• TO DO
Please rewrite the stretch of the Meta article from "Impressive Financial Performance" through "of $8.16 by $0.72.", replacing "technology giant" with "tech company".

• PROVIDED TEXT
++++++++++++++++++++
Key Highlights
- On February 27, CFO Susan Li divested 56,571 META shares totaling approximately $36.47M at $644.70 per share through a pre-established 10b5-1 trading arrangement.
- Fourth quarter results exceeded projections with earnings per share reaching $8.88 versus analyst expectations of $8.16, while revenue hit $59.89B—a 23.8% annual increase.
- A quarterly dividend of $0.525 per share was announced, scheduled for March 26 distribution to shareholders on record by March 16.
- A significant multiyear AI content partnership with News Corp was finalized, potentially valued at $50M per year.
- Wall Street analysts maintain a “Moderate Buy” rating with average price projections at $844.44; institutional investors control approximately 79.91% of shares.
Meta Platforms’ Chief Financial Officer Susan Li recently divested approximately $36.47 million in company stock during late February 2026. The transaction involved 56,571 shares executed at an average sale price of $644.70.
The divestment was processed through the Li-Hegeman Family Foundation using a Rule 10b5-1 trading arrangement that Li established on November 25, 2025. Such arrangements allow executives to schedule stock transactions in advance, eliminating concerns about trades based on insider knowledge.
Post-transaction, the Li-Hegeman Family Foundation no longer maintains direct ownership of Class A shares. However, Li continues to hold 13,186 shares indirectly via the Li-Hegeman Living Trust.
META was valued near $655 during the transaction period, closely aligning with InvestingPro’s Fair Value assessment of $662.52—indicating potential undervaluation despite the executive sale.
The equity trades within a 52-week bandwidth of $479.80 to $796.25, commanding a market capitalization of $1.66 trillion. The 50-day moving average stands at $655.67.
Impressive Financial Performance
The share sale occurred several weeks following Meta’s robust fourth quarter financial disclosure on January 28. The technology giant announced earnings per share of $8.88, surpassing Wall Street’s consensus forecast of $8.16 by $0.72.
Quarterly revenue totaled $59.89 billion, exceeding the anticipated $58.33 billion and marking a 23.8% year-over-year expansion. Net profit margin reached 30.08% while return on equity stood at 38.61%.
Market analysts currently project Meta will achieve $26.70 in full-year EPS. Moody’s recently reaffirmed Meta’s Aa3 long-term issuer rating, highlighting robust operational execution and healthy liquidity positions.
Meta announced a quarterly shareholder dividend of $0.525 per share. The distribution is scheduled for March 26 to eligible shareholders recorded by March 16, with an ex-dividend date also set for March 16. The annual distribution totals $2.10, yielding approximately 0.3%.
Artificial Intelligence Strategy and Corporate Actions
Meta has secured a multiyear artificial intelligence content licensing partnership with News Corp. The arrangement potentially delivers up to $50 million annually to News Corp, granting Meta access to content from major U.S. and U.K. publications for AI model training and information retrieval purposes.
The social media giant is establishing a dedicated applied AI engineering division within Reality Labs, under the leadership of Maher Saba who reports directly to Chief Technology Officer Andrew Bosworth. This initiative supports Meta’s broader superintelligence objectives.
Additionally, Meta is piloting an AI-driven shopping research capability for its conversational assistant, aiming to enhance e-commerce revenue streams while challenging competitors like ChatGPT and Gemini.
On the regulatory and enforcement front, Meta has initiated legal proceedings against fraudulent advertisers operating from Brazil, China, and Vietnam, while dispatching cease and desist notices to marketing consultants engaged in misleading platform activities.
Institutional investors currently hold 79.91% of outstanding shares. The analyst community maintains a “Moderate Buy” consensus with an average target price of $844.44. Deutsche Bank projects a $920 valuation, while Rosenblatt Securities forecasts $1,144.
++++++++++++++++++++
• ENTRIES SHOWN
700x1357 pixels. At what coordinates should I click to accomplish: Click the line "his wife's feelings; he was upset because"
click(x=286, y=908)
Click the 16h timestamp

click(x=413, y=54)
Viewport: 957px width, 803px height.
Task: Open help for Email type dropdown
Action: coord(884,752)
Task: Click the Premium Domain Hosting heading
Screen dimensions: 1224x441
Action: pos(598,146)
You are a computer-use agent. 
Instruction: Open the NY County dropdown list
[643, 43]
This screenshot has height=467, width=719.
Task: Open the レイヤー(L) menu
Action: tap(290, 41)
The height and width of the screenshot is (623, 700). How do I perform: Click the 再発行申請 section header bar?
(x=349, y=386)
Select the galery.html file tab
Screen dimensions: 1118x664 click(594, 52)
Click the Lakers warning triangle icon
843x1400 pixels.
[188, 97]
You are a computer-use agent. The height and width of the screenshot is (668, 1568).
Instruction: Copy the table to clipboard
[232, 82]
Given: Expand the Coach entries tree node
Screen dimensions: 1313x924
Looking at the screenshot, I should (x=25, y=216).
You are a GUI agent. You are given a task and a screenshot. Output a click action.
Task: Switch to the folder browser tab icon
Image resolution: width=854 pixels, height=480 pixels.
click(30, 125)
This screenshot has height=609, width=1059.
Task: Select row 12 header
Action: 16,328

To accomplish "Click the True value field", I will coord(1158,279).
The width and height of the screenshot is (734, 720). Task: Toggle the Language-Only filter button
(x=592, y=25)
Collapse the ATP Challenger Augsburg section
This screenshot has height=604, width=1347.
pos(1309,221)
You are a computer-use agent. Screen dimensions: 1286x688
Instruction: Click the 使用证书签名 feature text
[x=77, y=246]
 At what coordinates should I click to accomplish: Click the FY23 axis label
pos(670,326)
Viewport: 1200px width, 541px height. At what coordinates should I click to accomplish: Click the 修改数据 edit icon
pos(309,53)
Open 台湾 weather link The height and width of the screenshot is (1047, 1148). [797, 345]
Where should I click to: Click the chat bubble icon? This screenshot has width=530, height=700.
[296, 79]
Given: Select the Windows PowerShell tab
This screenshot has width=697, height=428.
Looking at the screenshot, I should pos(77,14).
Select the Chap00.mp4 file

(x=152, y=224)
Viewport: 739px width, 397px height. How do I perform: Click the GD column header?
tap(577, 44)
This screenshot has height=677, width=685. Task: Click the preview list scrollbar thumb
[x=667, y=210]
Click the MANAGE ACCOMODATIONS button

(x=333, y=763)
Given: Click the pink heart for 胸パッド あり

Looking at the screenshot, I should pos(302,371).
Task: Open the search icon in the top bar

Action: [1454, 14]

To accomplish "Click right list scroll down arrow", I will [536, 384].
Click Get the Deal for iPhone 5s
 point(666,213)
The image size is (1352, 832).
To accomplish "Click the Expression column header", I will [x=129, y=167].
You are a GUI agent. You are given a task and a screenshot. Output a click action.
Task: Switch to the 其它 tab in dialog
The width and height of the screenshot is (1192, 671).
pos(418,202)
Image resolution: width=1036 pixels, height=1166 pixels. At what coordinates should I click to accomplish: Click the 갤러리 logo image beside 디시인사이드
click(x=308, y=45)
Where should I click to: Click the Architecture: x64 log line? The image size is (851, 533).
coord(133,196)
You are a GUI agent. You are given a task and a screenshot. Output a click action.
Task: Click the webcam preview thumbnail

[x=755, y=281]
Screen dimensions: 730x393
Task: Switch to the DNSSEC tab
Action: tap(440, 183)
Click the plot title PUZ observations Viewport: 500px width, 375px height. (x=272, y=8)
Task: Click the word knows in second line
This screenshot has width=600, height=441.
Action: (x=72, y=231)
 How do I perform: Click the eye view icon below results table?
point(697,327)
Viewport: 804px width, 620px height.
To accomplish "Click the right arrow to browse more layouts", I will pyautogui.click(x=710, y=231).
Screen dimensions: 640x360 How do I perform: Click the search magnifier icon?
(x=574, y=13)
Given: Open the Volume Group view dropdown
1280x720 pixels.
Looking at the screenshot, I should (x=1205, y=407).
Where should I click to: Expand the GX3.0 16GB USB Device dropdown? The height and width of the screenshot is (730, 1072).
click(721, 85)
++++++++++++++++++++
• EXPECTED ANSWER
Impressive Financial Performance
The share sale occurred several weeks following Meta’s robust fourth quarter financial disclosure on January 28. The tech company announced earnings per share of $8.88, surpassing Wall Street’s consensus forecast of $8.16 by $0.72.